92. Reverse Linked List II

Reverse a linked list from position m to n. Do it in one-pass.

Note: 1 ≤ m ≤ n ≤ length of list.

Example:

Input: 1->2->3->4->5->NULL, m = 2, n = 4
Output: 1->4->3->2->5->NULL

/**
 * Definition for singly-linked list.
 * public class ListNode {
 *     int val;
 *     ListNode next;
 *     ListNode(int x) { val = x; }
 * }
 */
class Solution {
  

        public ListNode reverseBetween(ListNode head, int m, int n) {
        ListNode newhead = new ListNode(-1);
        newhead.next = head;
        
        if(head==null||head.next==null)
● ● ● ● ●
--- 任务说明 ---
请逐字完整抄录上文关于链表区间反转的引用段落。

从集合中提取的数据
● ● ● ● ●
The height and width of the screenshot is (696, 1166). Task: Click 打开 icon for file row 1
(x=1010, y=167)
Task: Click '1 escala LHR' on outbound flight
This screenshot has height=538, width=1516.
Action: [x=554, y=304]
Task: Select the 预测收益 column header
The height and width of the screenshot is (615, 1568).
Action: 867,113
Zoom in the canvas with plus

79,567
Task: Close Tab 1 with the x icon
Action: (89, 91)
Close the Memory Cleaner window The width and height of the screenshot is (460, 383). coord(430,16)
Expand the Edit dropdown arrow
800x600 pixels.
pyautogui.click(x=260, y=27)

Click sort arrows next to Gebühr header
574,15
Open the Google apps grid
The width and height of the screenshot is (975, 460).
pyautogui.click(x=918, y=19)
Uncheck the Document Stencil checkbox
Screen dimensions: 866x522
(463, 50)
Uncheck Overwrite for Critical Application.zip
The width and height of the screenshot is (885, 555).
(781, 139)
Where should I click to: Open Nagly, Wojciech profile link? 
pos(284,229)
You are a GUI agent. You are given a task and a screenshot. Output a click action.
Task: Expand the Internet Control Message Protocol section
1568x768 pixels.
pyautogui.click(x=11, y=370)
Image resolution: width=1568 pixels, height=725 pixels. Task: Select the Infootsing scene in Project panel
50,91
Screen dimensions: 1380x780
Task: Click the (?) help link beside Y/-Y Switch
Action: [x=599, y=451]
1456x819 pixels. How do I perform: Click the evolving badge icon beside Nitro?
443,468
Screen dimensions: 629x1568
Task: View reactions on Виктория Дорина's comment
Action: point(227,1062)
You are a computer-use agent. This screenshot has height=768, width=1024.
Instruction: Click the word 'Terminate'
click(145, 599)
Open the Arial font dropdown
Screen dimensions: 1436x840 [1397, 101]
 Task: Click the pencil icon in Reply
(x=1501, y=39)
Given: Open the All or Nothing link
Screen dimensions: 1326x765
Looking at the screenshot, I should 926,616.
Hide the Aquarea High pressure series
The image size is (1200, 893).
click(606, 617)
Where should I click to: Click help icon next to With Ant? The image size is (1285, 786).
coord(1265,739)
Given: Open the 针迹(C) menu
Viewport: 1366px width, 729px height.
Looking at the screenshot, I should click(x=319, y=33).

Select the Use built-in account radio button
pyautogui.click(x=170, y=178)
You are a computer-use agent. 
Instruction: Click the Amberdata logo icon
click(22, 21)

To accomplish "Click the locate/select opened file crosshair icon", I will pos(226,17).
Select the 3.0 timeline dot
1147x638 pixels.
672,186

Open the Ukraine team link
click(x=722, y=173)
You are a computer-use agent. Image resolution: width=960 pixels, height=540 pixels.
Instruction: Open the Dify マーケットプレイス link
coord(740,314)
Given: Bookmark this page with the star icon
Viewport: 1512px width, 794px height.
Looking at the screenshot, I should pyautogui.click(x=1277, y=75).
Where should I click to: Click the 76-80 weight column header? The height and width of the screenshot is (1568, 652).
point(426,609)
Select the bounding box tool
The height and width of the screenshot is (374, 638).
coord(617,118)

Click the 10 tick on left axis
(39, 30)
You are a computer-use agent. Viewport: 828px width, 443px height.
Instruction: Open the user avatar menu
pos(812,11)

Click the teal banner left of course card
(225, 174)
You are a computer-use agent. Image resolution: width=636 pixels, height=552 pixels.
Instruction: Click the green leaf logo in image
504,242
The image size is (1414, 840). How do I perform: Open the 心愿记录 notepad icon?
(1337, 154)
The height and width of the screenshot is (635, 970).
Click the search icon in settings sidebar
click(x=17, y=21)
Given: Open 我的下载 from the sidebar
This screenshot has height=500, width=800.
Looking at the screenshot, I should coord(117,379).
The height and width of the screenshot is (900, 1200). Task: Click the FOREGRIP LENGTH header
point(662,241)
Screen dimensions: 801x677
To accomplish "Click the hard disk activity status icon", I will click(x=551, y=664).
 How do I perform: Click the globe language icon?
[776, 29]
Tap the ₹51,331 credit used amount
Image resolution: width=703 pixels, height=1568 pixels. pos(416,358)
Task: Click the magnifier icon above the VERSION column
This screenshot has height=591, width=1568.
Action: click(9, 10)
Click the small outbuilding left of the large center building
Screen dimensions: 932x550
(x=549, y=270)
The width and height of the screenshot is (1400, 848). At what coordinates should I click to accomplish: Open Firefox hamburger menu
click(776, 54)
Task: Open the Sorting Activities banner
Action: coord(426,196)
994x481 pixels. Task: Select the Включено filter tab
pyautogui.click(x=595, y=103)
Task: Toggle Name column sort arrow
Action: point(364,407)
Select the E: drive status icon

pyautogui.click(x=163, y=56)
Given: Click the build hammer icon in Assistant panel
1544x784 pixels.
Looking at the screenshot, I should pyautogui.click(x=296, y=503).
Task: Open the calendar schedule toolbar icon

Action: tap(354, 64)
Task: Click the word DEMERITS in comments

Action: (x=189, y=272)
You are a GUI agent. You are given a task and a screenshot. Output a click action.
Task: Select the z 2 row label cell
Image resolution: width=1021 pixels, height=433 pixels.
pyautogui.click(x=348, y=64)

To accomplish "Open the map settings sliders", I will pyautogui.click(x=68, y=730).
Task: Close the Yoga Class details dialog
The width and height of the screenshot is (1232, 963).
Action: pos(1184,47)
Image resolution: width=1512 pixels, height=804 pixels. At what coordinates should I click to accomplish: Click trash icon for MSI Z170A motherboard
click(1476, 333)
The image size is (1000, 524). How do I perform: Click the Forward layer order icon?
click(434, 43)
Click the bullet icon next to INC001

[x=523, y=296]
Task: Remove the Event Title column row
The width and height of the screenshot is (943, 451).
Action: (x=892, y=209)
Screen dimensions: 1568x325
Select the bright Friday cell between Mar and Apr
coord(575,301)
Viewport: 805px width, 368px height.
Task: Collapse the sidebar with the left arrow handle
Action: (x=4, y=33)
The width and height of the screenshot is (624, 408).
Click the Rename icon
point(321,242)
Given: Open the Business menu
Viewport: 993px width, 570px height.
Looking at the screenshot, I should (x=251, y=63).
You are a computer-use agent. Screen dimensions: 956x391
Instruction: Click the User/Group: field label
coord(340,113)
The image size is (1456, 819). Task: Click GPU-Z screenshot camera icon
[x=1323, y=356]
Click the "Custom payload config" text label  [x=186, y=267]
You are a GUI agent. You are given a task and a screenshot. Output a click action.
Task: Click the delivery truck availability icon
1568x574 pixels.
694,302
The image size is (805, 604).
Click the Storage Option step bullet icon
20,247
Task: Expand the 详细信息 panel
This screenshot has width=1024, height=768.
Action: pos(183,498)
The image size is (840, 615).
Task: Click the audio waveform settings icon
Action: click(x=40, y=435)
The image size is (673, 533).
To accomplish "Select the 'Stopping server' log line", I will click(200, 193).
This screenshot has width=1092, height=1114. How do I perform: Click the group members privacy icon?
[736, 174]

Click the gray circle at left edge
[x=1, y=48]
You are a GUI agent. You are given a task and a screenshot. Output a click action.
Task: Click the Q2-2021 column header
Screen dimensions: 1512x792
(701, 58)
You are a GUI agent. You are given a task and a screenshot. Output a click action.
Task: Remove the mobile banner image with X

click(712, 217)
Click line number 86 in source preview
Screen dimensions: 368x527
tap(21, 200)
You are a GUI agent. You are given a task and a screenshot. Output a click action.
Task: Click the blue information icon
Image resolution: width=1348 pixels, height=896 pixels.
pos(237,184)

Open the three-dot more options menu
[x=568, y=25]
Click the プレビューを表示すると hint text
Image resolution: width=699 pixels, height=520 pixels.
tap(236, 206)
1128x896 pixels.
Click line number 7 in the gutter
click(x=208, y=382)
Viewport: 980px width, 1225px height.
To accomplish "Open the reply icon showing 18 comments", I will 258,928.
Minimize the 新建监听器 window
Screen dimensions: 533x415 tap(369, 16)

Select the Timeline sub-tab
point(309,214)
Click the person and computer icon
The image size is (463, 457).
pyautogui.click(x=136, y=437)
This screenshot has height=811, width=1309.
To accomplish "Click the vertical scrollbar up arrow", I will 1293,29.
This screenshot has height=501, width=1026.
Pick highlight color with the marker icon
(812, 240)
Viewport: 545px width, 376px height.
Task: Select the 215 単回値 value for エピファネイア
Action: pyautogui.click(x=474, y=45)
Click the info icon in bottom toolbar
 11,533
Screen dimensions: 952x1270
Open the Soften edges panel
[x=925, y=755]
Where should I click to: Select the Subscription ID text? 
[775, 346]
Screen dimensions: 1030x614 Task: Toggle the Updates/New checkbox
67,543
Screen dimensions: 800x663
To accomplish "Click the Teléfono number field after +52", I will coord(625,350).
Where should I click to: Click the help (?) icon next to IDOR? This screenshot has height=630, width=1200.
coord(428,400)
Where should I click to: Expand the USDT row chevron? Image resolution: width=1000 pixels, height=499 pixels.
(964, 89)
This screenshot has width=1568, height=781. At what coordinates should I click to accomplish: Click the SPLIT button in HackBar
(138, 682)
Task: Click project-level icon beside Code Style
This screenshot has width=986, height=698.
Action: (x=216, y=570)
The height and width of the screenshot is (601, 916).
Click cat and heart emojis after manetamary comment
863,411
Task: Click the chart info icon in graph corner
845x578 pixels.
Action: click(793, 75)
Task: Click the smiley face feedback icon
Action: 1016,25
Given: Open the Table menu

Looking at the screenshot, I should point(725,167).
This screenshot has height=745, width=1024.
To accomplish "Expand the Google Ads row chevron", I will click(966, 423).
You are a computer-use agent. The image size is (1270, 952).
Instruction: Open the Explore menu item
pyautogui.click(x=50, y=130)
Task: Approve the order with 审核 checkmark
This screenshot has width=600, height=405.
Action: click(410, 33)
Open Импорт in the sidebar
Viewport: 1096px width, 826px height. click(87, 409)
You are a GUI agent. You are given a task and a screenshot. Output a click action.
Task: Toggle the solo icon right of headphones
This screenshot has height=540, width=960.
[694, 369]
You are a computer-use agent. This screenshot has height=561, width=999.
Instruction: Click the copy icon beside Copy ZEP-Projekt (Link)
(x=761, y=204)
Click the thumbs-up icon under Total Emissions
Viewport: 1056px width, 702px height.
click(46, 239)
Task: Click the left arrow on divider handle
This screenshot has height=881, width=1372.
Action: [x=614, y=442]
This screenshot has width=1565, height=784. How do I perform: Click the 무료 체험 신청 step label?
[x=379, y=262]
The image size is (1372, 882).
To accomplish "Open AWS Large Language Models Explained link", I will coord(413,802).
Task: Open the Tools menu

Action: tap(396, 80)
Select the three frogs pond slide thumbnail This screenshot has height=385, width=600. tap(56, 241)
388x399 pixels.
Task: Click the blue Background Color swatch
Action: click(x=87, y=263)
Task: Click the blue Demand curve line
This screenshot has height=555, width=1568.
● ● ● ● ●
--- 正确答案 ---
92. Reverse Linked List II

Reverse a linked list from position m to n. Do it in one-pass.

Note: 1 ≤ m ≤ n ≤ length of list.

Example:

Input: 1->2->3->4->5->NULL, m = 2, n = 4
Output: 1->4->3->2->5->NULL

/**
 * Definition for singly-linked list.
 * public class ListNode {
 *     int val;
 *     ListNode next;
 *     ListNode(int x) { val = x; }
 * }
 */
class Solution {
  

        public ListNode reverseBetween(ListNode head, int m, int n) {
        ListNode newhead = new ListNode(-1);
        newhead.next = head;
        
        if(head==null||head.next==null)